Never underestimate the importance of making small changes in feedstuffs. This is applicable for new ingredients or simply switching forage piles, crops or feeding site.

•Manage starch fermentability changes
As fermented feeds are allowed to sit undisturbed, the cell wall softens and the hull of the kernel becomes more pliable. Are these changes the real reason for displaced abomasums (DAs) in the spring?

•Balance diets for what can be measured consistently
It is difficult to achieve maximum production if diets are balanced based on nutrients not consistently measured.

•Take good samples
Without a good sample used for nutrient analysis, results are useless.

•Watch the cows
Nothing on paper can compensate for just taking the time to watch the cows! PD

—From 2006 Penn State Dairy Cattle Nutrition Workshop Proceedings

Dr.

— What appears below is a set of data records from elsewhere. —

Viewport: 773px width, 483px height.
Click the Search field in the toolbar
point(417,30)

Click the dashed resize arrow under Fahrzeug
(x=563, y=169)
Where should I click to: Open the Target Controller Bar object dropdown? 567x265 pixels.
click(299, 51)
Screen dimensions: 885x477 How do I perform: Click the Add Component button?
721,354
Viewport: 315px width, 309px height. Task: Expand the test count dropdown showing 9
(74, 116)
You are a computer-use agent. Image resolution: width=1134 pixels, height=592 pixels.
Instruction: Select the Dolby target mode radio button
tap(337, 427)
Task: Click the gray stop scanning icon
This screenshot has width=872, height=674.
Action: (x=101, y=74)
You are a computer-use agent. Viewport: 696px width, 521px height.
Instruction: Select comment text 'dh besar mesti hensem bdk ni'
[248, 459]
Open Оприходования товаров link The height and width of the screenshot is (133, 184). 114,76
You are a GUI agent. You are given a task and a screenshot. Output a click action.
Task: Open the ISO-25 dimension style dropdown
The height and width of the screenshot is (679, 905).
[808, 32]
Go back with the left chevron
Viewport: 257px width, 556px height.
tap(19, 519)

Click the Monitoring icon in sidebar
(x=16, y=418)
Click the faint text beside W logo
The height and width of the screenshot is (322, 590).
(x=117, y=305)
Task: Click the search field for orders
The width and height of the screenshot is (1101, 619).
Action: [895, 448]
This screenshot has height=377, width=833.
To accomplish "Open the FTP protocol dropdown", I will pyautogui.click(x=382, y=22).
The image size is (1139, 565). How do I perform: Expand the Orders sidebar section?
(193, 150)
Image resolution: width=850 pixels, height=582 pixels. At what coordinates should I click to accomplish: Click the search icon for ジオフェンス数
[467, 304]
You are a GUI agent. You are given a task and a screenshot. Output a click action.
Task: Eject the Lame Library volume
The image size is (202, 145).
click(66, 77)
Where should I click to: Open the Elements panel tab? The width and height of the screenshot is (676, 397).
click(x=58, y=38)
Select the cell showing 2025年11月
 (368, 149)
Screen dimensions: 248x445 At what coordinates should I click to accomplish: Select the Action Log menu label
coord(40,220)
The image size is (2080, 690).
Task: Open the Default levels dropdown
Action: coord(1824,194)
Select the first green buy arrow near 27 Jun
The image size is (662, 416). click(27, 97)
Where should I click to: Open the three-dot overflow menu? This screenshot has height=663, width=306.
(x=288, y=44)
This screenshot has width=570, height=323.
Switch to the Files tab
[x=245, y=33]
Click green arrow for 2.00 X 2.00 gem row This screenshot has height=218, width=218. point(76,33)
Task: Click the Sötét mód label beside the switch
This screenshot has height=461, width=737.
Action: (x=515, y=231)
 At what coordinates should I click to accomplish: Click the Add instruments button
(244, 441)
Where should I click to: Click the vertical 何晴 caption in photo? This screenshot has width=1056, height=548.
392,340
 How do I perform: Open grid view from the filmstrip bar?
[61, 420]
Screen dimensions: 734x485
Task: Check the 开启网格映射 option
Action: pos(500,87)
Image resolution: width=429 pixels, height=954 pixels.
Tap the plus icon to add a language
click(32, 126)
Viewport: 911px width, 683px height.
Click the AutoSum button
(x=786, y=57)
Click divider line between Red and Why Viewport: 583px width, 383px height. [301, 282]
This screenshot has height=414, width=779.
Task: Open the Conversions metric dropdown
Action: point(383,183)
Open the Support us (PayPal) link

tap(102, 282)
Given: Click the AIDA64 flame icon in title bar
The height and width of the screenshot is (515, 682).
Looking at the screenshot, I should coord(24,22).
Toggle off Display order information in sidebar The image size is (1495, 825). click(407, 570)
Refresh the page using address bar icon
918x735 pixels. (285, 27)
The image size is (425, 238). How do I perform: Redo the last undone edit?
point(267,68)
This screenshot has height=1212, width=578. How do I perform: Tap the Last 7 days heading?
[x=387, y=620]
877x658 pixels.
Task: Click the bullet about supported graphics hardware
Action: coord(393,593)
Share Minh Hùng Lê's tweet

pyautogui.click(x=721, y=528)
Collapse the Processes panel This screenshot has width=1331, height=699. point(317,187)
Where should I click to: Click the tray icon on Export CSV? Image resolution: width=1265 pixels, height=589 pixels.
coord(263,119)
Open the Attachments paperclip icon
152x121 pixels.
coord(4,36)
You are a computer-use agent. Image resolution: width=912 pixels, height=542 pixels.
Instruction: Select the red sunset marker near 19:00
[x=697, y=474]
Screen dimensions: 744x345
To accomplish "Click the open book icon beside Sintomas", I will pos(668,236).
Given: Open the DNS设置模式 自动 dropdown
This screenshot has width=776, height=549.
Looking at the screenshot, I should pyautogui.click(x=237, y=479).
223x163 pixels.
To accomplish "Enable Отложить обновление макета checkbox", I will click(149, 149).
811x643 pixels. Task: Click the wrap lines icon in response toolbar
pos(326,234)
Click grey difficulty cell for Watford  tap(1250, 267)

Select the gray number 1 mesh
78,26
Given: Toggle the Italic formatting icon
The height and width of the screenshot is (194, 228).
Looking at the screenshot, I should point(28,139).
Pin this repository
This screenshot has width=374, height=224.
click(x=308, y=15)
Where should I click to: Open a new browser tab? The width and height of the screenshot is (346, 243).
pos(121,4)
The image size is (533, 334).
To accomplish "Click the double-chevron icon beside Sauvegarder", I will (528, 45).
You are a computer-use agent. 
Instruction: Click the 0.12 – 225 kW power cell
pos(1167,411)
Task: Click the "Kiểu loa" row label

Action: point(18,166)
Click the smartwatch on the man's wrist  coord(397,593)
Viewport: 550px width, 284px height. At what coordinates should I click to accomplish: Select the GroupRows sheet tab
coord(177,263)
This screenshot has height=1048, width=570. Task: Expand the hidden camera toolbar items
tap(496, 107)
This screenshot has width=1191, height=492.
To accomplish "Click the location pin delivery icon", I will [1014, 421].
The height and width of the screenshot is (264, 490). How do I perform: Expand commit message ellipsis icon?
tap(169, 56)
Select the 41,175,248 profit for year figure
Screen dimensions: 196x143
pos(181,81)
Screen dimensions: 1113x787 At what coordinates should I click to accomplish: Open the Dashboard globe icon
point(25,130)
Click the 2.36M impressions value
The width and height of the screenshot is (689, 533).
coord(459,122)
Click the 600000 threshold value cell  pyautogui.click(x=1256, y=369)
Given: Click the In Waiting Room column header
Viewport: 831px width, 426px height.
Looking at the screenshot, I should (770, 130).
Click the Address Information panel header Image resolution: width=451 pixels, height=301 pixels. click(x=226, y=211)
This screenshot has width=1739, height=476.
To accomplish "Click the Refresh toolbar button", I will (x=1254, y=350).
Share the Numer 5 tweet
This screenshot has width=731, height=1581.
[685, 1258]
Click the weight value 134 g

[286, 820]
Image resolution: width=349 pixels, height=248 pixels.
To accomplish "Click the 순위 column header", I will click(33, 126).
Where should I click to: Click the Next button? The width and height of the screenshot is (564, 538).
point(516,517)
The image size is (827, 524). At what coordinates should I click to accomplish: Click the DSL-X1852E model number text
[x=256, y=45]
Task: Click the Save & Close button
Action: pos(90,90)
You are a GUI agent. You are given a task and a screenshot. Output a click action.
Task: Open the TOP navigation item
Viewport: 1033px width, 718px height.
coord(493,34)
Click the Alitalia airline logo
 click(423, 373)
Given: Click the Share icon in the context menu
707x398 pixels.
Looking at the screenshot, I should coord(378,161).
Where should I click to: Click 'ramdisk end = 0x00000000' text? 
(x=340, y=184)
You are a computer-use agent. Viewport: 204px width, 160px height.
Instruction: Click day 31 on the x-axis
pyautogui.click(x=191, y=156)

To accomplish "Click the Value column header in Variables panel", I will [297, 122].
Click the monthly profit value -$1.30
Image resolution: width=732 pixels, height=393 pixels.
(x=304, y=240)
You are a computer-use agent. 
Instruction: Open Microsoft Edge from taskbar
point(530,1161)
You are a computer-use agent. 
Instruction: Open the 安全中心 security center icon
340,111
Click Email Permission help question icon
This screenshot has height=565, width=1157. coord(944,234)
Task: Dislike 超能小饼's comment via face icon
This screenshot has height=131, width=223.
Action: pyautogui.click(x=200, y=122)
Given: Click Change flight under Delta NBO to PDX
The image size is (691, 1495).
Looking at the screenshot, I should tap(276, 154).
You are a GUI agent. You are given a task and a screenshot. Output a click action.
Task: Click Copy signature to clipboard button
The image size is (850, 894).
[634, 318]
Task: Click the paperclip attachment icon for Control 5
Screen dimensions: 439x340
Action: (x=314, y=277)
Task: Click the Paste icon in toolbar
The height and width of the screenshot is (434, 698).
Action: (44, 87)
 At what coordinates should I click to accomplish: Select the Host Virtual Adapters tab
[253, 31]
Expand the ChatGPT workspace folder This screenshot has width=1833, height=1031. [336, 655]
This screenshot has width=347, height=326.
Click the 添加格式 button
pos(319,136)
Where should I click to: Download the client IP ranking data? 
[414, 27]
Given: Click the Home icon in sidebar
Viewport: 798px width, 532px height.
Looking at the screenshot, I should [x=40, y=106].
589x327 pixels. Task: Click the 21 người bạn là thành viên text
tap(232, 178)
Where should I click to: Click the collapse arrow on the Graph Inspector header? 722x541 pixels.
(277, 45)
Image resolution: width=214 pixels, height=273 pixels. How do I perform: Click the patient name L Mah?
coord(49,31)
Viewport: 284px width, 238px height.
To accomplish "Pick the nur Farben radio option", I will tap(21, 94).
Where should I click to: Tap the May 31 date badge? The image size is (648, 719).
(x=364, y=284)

Dana M. Allen
Producer and Nutritionist

Q. In your opinion, where do large dairies usually fall short when feeding forages, and how can they improve?

Prevention is worth a thousand hours.

When we finish with harvest, no one leaves until one layer of plastic is laid down with tires around the perimeter. The next day, plastic is removed and a final pack is performed. We smooth the surface to minimize the opportunity for oxygen to get trapped in any uneven pockets. Tire tracks are just one example.

At feed-out, one employee is responsible for shaving the feed faces and removing all spoiled feed on the top of the pile. Minimizing the chance of one cow getting a mouthful of spoiled feed is the goal. We see the results in improved cow health and consistent cow performance.